#### [What the task asks]
Copy word for word, and only, the lines below from the one with "追蹤 [button] (206, 1846)" through the last.

[Collected data]
• • • •
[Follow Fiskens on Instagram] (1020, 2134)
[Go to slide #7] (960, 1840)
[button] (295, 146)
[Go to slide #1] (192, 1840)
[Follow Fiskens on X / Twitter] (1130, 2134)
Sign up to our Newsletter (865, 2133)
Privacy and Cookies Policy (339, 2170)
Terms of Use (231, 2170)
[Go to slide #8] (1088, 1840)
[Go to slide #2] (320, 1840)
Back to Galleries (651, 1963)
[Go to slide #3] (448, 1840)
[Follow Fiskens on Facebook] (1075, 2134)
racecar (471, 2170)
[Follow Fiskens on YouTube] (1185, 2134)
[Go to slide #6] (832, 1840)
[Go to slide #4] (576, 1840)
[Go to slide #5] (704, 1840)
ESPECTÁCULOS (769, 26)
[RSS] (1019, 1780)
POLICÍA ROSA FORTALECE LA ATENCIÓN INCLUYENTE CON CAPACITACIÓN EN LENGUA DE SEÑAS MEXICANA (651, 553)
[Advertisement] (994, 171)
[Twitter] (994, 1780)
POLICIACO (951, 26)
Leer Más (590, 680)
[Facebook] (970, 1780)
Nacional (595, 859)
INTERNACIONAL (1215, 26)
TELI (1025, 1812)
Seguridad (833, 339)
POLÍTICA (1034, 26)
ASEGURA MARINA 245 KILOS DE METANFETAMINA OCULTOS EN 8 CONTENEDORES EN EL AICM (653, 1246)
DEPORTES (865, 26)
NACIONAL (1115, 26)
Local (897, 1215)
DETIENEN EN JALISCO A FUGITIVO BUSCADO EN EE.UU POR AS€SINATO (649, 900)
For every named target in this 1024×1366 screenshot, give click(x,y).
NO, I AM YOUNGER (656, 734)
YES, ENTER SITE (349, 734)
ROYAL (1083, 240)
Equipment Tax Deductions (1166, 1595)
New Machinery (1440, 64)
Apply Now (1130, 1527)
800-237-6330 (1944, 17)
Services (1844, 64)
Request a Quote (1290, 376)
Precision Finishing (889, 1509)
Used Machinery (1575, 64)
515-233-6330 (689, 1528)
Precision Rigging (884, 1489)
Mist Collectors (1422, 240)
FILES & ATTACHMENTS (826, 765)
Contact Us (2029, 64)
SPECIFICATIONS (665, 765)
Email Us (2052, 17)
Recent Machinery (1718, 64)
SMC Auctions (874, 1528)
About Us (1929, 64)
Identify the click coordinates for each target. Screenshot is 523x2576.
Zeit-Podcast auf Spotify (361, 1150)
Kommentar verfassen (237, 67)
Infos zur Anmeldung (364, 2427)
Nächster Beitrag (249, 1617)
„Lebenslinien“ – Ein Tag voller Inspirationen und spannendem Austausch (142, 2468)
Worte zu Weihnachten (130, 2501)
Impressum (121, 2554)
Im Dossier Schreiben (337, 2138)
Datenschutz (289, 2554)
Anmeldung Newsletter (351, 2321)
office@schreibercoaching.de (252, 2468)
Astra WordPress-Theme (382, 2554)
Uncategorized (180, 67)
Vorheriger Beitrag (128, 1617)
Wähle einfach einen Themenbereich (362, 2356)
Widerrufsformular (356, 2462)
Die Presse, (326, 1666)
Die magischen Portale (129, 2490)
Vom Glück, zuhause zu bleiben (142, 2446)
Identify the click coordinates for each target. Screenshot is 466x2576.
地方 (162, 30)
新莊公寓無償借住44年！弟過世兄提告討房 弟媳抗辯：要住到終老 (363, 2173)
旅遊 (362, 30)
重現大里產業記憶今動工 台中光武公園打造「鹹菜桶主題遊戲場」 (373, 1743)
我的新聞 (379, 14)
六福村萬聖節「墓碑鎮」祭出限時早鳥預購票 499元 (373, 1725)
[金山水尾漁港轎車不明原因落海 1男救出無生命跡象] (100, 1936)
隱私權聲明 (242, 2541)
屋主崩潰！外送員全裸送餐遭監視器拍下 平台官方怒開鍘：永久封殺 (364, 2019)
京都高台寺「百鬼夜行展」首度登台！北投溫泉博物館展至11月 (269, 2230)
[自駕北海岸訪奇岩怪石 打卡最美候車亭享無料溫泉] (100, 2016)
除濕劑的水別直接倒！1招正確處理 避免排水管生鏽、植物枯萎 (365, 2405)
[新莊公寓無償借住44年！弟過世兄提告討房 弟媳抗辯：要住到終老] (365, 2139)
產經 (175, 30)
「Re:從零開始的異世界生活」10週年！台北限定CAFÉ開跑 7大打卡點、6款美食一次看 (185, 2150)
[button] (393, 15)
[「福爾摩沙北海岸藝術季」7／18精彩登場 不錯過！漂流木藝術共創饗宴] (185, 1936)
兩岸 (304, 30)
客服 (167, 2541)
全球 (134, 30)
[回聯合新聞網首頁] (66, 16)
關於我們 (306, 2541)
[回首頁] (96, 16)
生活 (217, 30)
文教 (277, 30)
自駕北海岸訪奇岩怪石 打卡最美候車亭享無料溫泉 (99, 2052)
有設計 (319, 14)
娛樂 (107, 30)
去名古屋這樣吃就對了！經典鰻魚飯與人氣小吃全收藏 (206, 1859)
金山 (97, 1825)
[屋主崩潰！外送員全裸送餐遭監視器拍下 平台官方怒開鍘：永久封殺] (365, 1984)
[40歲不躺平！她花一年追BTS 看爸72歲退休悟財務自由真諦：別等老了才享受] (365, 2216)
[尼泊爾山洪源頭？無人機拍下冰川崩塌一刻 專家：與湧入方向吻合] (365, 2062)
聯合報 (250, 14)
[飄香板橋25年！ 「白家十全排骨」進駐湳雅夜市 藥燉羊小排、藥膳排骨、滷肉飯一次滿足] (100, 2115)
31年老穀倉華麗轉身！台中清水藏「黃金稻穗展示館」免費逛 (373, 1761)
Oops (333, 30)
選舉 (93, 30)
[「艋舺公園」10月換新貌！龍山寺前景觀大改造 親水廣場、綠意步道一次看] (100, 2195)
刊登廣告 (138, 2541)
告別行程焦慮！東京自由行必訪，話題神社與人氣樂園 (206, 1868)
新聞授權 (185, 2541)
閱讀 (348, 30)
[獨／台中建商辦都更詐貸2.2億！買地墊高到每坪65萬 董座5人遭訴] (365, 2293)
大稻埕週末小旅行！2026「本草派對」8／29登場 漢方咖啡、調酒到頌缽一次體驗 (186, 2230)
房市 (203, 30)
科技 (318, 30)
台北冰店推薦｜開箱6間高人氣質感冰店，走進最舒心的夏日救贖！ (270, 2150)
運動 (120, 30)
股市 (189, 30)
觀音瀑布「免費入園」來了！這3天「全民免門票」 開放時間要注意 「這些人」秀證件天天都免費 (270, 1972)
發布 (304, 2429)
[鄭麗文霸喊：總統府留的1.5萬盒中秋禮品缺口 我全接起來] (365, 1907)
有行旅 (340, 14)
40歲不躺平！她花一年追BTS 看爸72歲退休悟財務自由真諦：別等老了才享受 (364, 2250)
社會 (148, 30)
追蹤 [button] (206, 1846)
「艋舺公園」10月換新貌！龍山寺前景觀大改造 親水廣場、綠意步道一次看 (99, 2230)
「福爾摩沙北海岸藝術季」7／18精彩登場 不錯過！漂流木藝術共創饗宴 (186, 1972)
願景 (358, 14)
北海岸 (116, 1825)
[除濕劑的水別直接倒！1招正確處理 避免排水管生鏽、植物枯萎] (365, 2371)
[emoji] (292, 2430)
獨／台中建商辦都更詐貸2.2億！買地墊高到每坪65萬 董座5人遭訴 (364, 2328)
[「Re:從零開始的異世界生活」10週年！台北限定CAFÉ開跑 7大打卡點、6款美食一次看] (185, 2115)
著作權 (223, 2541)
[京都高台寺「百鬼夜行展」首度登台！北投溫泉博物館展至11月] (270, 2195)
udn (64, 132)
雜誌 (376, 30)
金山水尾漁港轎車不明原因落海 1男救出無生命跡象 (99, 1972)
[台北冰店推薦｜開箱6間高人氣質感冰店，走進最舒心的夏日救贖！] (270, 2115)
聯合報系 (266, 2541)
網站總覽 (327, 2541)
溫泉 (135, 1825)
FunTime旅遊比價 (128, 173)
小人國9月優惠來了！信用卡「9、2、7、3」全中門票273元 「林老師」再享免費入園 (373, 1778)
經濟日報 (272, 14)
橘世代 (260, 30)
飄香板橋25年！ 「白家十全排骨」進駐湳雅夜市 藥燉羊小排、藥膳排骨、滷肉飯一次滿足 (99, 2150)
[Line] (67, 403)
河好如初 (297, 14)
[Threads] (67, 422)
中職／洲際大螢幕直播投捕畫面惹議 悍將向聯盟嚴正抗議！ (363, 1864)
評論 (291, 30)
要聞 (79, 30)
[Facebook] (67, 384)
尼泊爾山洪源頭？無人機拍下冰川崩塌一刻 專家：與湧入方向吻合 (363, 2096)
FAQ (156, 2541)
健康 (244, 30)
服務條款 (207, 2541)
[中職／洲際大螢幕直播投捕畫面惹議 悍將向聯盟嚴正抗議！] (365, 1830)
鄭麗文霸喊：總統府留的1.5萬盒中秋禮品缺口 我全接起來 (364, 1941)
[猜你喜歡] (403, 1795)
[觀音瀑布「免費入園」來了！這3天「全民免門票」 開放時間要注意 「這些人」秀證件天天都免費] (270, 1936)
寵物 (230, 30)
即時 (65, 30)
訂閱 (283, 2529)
• • • •
#### [Completed task]
追蹤 [button] (206, 1846)
「艋舺公園」10月換新貌！龍山寺前景觀大改造 親水廣場、綠意步道一次看 (99, 2230)
「福爾摩沙北海岸藝術季」7／18精彩登場 不錯過！漂流木藝術共創饗宴 (186, 1972)
願景 (358, 14)
北海岸 (116, 1825)
[除濕劑的水別直接倒！1招正確處理 避免排水管生鏽、植物枯萎] (365, 2371)
[emoji] (292, 2430)
獨／台中建商辦都更詐貸2.2億！買地墊高到每坪65萬 董座5人遭訴 (364, 2328)
[「Re:從零開始的異世界生活」10週年！台北限定CAFÉ開跑 7大打卡點、6款美食一次看] (185, 2115)
著作權 (223, 2541)
[京都高台寺「百鬼夜行展」首度登台！北投溫泉博物館展至11月] (270, 2195)
udn (64, 132)
雜誌 (376, 30)
金山水尾漁港轎車不明原因落海 1男救出無生命跡象 (99, 1972)
[台北冰店推薦｜開箱6間高人氣質感冰店，走進最舒心的夏日救贖！] (270, 2115)
聯合報系 (266, 2541)
網站總覽 (327, 2541)
溫泉 (135, 1825)
FunTime旅遊比價 (128, 173)
小人國9月優惠來了！信用卡「9、2、7、3」全中門票273元 「林老師」再享免費入園 (373, 1778)
經濟日報 (272, 14)
橘世代 (260, 30)
飄香板橋25年！ 「白家十全排骨」進駐湳雅夜市 藥燉羊小排、藥膳排骨、滷肉飯一次滿足 (99, 2150)
[Line] (67, 403)
河好如初 (297, 14)
[Threads] (67, 422)
中職／洲際大螢幕直播投捕畫面惹議 悍將向聯盟嚴正抗議！ (363, 1864)
評論 (291, 30)
要聞 (79, 30)
[Facebook] (67, 384)
尼泊爾山洪源頭？無人機拍下冰川崩塌一刻 專家：與湧入方向吻合 (363, 2096)
FAQ (156, 2541)
健康 (244, 30)
服務條款 (207, 2541)
[中職／洲際大螢幕直播投捕畫面惹議 悍將向聯盟嚴正抗議！] (365, 1830)
鄭麗文霸喊：總統府留的1.5萬盒中秋禮品缺口 我全接起來 (364, 1941)
[猜你喜歡] (403, 1795)
[觀音瀑布「免費入園」來了！這3天「全民免門票」 開放時間要注意 「這些人」秀證件天天都免費] (270, 1936)
寵物 (230, 30)
即時 (65, 30)
訂閱 (283, 2529)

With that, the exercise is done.